Tell me, first, what your sources say is so dangerous about this?

HERSH: The president has to give a finding on covert action, any action that's covert. In other words, when CIA goes in some place, if they get caught, there could be spies.

So he has to tell the Congress about it. And the military simply is -- the president, since 9/11, has decided anything we do militarily, we don't have to tell anybody in Congress about.

Guest host Candy Crowley brings on Iraq Ambassador Ryan Crocker to officially deny that any cross border operations have taken place, but Hersh points out that Crocker may not be in the loop--plausible deniability being the operative word.

That is simply a reality, that when you run secret operations, if you're not telling the commander, the military commander of the Central Command, who is supposedly running the country -- you may not tell the ambassador everything. Sometimes it's better not to have the ambassador know.

Full transcripts below the fold:

CROWLEY: While the Bush administration has been emphasizing tough diplomacy with Iran, it's also been escalating covert U.S. military actions against the country. That's according to investigative journalist Seymour Hersh, who reveals the details in a new article for the New Yorker magazine, titled "Preparing the Battlefield." He joins us now.

That sounds a little ominous. Let me ask you first, if you -- what is the headline that readers will take away from this article?

HERSH: Well, one of the basic points is that, no matter what we say about diplomacy, you know, carrot and stick, the stick is working pretty hard and the stick is working overtime. This president did escalate the covert war, the secret war inside Iran.

We've been doing stuff inside Iran since '05 pretty much, pretty heavily, you know, looking at the nuclear facilities, collecting intelligence, trying to undermine the regime, et cetera, et cetera.

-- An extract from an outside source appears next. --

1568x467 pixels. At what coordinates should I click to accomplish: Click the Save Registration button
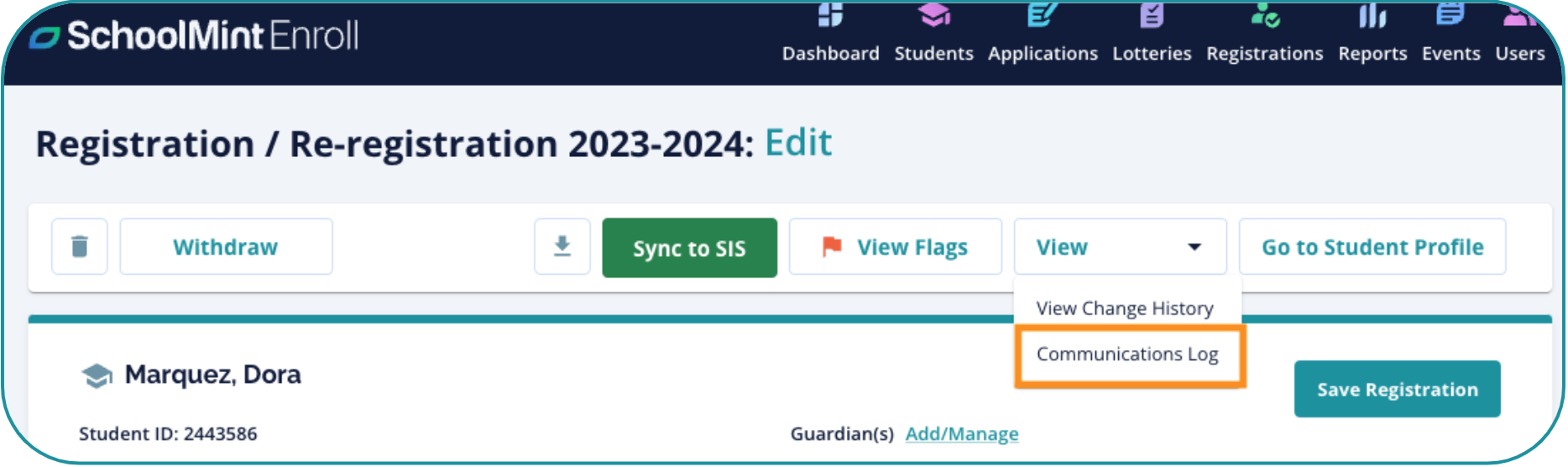1397,390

But there was a significant escalation this year. First of all, they got a great deal of authorization to spend up to $400 million. That doesn't mean he's spent it all yet, but he's got that kind of authorization from one of the secret committees.

Anybody who saw "Charlie Wilson's War" -- you know, Charlie Wilson was able to generate a lot of money secretly. That's what happens in Congress.

And the other major thing is, we've sent in a special task force that operates out of Afghanistan into Iran. I give notice what Ambassador Crocker said about not cross-border. And I have a lot of respect for him and I don't want to challenge him. But the fact is, we're inside; we're not necessary cross-border. We have teams inside Iran.

And these include joint special operation forces, our most elite commando unit. And basically, they're guys that go after high-value targets around the world. You know, they capture them or kill them.

So it's a significant increase in American potential for damage inside Iran.

CROWLEY: I do want to let our audience hear from Ambassador Crocker, and then I want to ask you the difference between what he's denying and what you're saying. Here he is.

(BEGIN VIDEO CLIP)

CROCKER: I haven't read the article, Candy, but I can tell you flatly that U.S. forces are not operating across the Iraqi border into Iran, in the south or anywhere else.

(END VIDEO CLIP)

CROWLEY: So they're not -- I mean, is he denying something you didn't say? I can't quite get the difference here.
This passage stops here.